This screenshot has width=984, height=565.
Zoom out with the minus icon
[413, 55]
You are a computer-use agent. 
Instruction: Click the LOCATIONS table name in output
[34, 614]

________________

# Directions
The reply must consist solely of the lines from the one containing "Zoom out with the minus icon" through the last line of the data, reproduced exactly.

# Task output
Zoom out with the minus icon
[413, 55]
You are a computer-use agent. 
Instruction: Click the LOCATIONS table name in output
[34, 614]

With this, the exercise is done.